-- Begin DOCUMENT SEGMENT --

11
Feb
07

Nick Cohen: When Watchtower Intellectuals Go Wild

I’ve been trying to avoid commenting on Nick Cohen’s “What’s Left: How Liberals Lost Their Way”. Mainly because I have a disdain for people like Cohen - “watchtower intellectuals” as I call them. That’s because all they do is whinge and moan from up on high, but are prepared to do nothing about it to change it. The Euston Manifesto lot are of a similar ilk.

But, I feel somewhat forced to step into the debate because Tom Miller of NewerLabour has written a fairly interesting article which you can read here.

The first thing is that we should be reluctant to allow Watchtower Intellectuals like Cohen to define who we are, just as we should be opposed to allowing demagoges like George Galloway to define who the opposition to imperialism are. Cohen’s main argument is that, sections of the Left are so blinded by their hatred of America that they get into political bed with Islamists. There might be some truth to that. But Cohen is so blinded by his hatred of ‘Islamists’ that he ends up getting into bed with US Imperialism.

Neither are, in my view, progressive forces.

-- End DOCUMENT SEGMENT --
-- Begin SUPPLIED MATERIAL --

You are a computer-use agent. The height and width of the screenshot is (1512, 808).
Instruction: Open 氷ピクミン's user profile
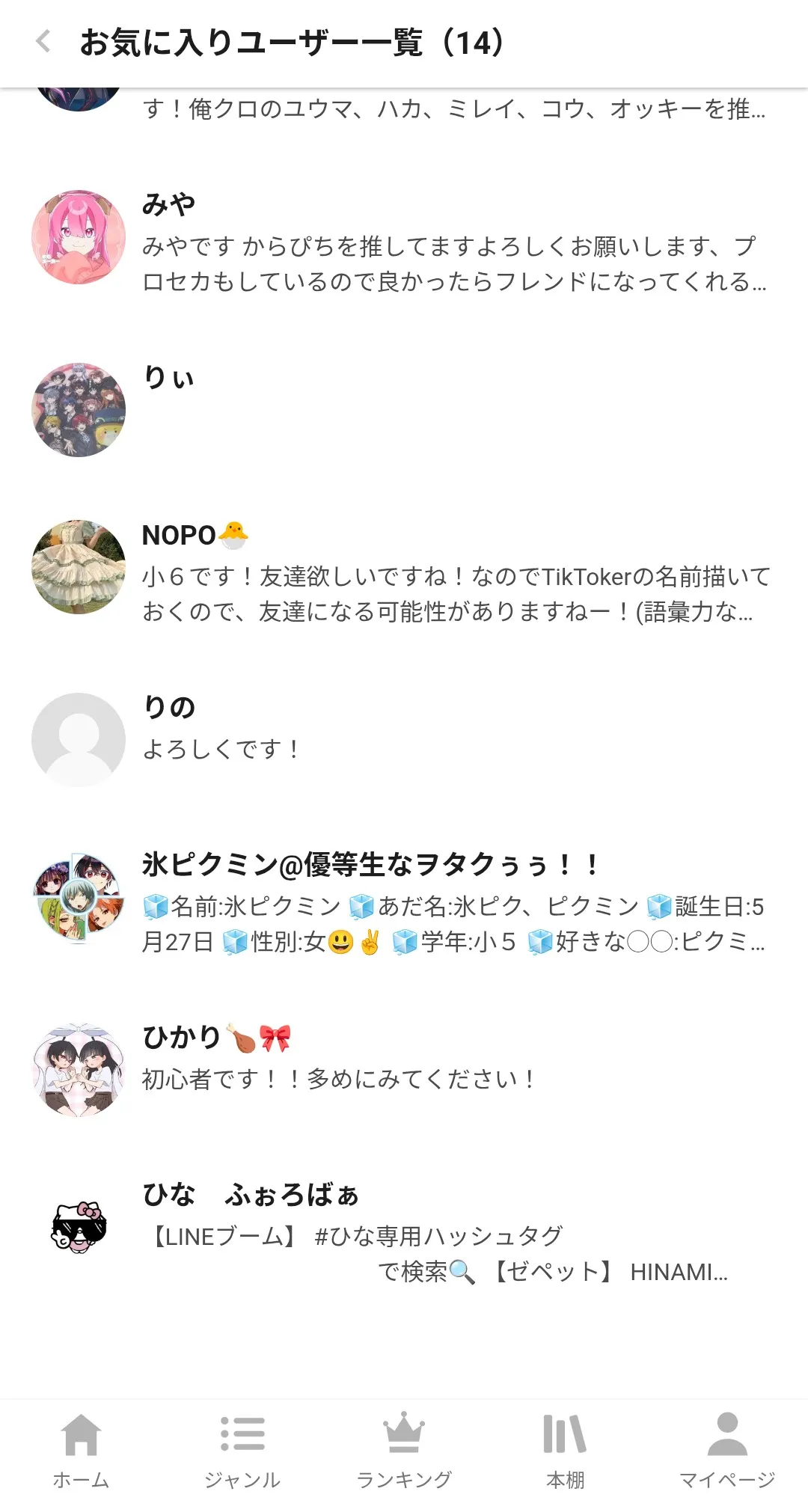coord(404,900)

-- End SUPPLIED MATERIAL --

• [THE TASKS]:
A. Reproduce the portion of the post on Nick Cohen's book between "But, I feel" and "view, progressive forces.", inclusive, word for word.
B. Extend the post on Nick Cohen's book, beginning immediately after its final sentence.

• [EXPECTED RESULTS]:
A.
But, I feel somewhat forced to step into the debate because Tom Miller of NewerLabour has written a fairly interesting article which you can read here.

The first thing is that we should be reluctant to allow Watchtower Intellectuals like Cohen to define who we are, just as we should be opposed to allowing demagoges like George Galloway to define who the opposition to imperialism are. Cohen’s main argument is that, sections of the Left are so blinded by their hatred of America that they get into political bed with Islamists. There might be some truth to that. But Cohen is so blinded by his hatred of ‘Islamists’ that he ends up getting into bed with US Imperialism.

Neither are, in my view, progressive forces.

B.
The Sadr Army has a nasty habit of running fake job ads in Shia newspapers, gathering up the workers onto a bus, and then blowing it up. The Modtqa Army (I’m not sure that’s the right spelling) also has a nasty habit of shooting university students because men and women mingle together at them.

Equally, the US occupying forces have tried everything they could to prevent trade union organisation from developing. The statutes introduced by Paul Brenner’s Coalition Provisional Authority outlawing effective trade unionism are still on the books. Trade unionists - who are just as opposed to the Islamists as they are to the occupation - are still rounded up.

This is why I am, personally, for ‘troops out now’. The US occupation is currently the catalyst for the current bloodshed in Iraq, just as much as the Islamist ‘resistance’. But I do not think that an immediate troop withdrawal will be the end of it.

There is an emerging third camp of workers, Worker-communists, women and the unemployed. It’s still in it’s embryonic stages, but all embryos grow, in the right circumstances.

My support for a ‘troops out now’ position is based upon that - the outright victory of the third camp.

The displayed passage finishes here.